Dario Argento, le maître du frisson italien, auteur des cultes Suspiria et Phenomena, était de passage à Paris fin avril à l’occasion de la sortie des versions restaurées de six de ses films et de son autobiographie, Peur, dans laquelle, on a pu le constater, il se livre beaucoup plus qu’en interview.


« Quand  vous filmez les mains gantées de l’assassin, ce sont en fait vos propres mains, n’est-ce pas ? », « Qu’est-ce qui vous fait peur ? »… Ce sont les questions à ne plus poser à Dario Argento qui, dans sa démente autobiographie, se plaint du manque d’originalité des journalistes en la matière. Lassé, il a d’ailleurs failli annuler, fin avril dernier, toutes ses interviews prévues en France. Dans l’hôtel du VIIe arrondissement où a finalement lieu le rendez-vous, on se rassure en voyant arriver vers nous un homme à l’air sage, doux, courtois, à l’opposé de l’ambiance de ses films, joyeusement surchargés en violence hallucinée, stylisée, bariolée.

Pour un autre journal, il vient de s’entretenir avec le réalisateur Pascal Laugier, un vrai fan – son dernier film, Ghostland, est plein de références au maître du giallo : les fétiches enfantins flippants, la narration très mentale… La conversation a eu l’air animée, et on se dit qu’il ne faut pas qu’on se loupe sur les premières questions, au risque de faire retomber son enthousiasme.

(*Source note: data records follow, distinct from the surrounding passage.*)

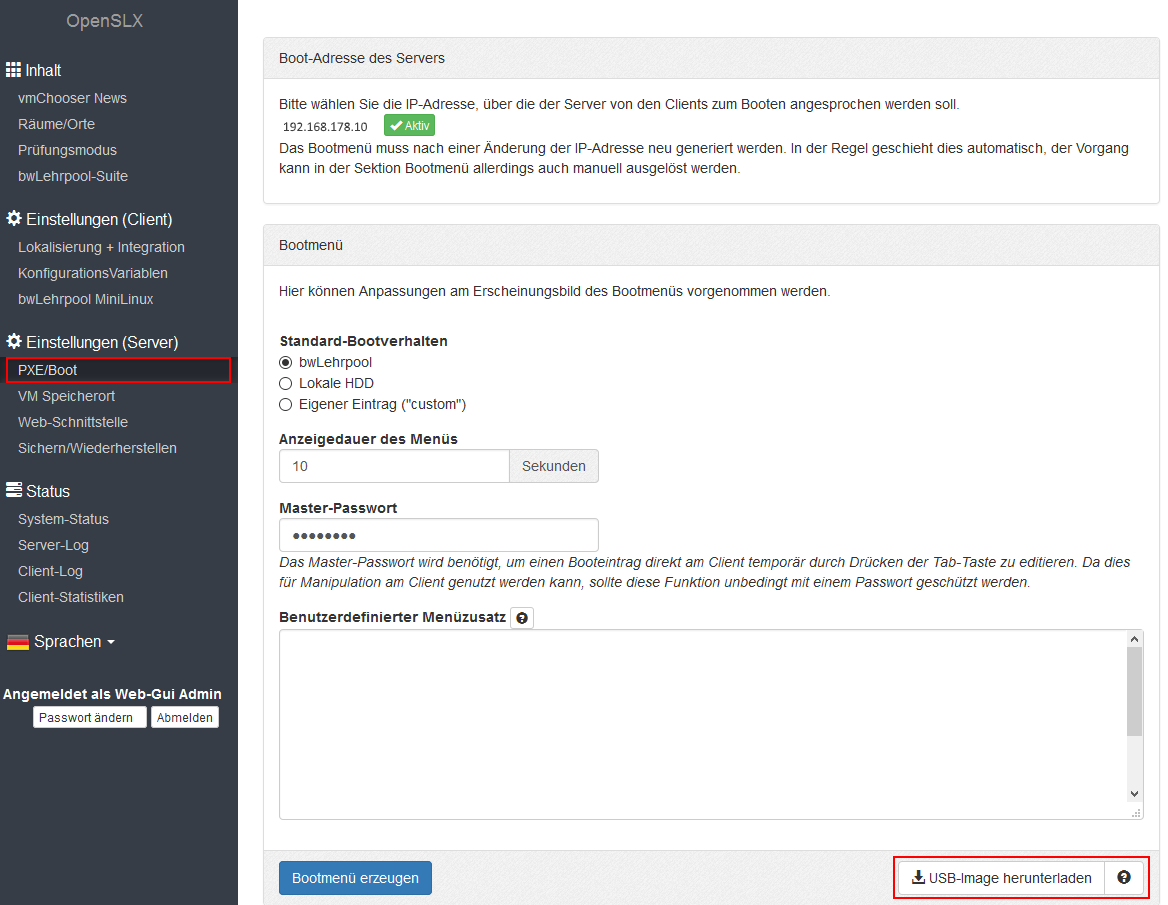The height and width of the screenshot is (905, 1168).
Task: Click the grid icon beside Inhalt
Action: [14, 70]
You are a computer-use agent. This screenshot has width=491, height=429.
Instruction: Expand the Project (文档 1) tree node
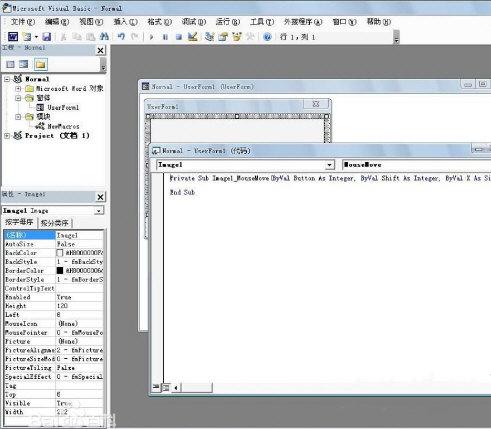(7, 136)
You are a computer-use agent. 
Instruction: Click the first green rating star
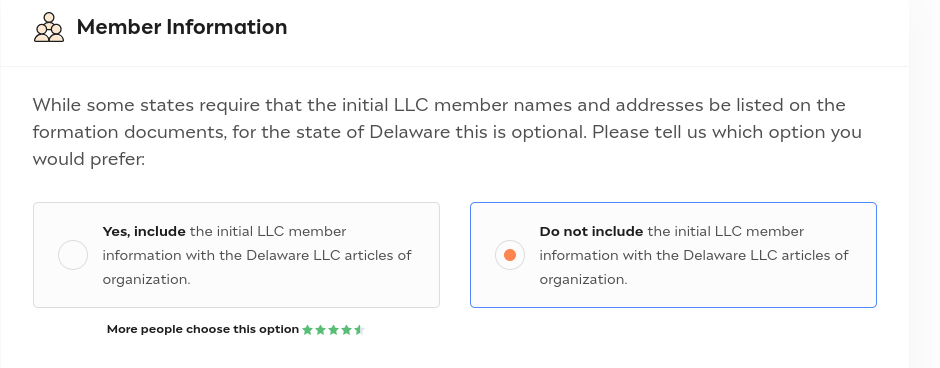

On se souvient avoir lu sur Internet un entretien concept assez drôle qu’il a donné en 2013 : montre en main, le journaliste a eu droit à quatre minutes avec le cinéaste, avant de se griller en lui demandant s’il avait déjà rencontré le diable (clap de fin : Argento déteste qu’on lui parle de surnaturel, auquel il ne croit pas du tout). Dans le peu de temps qui nous est imparti, on décide donc de ne pas l’interroger sur les diverses actus auxquelles il a déjà réagi : sur le remake de son célèbre Suspiria par le cinéaste Luca Guadagnino, il a déclaré la veille à l’Institut culturel italien de Paris qu’il ne l’avait pas trouvé déplaisant ; sur l’engagement de sa fille Asia Argento contre les violences faites aux femmes après qu’elle a révélé avoir été violée par Harvey Weinstein, il a témoigné son soutien lors de sa master class fin avril au Forum des images : « Elle est forte. »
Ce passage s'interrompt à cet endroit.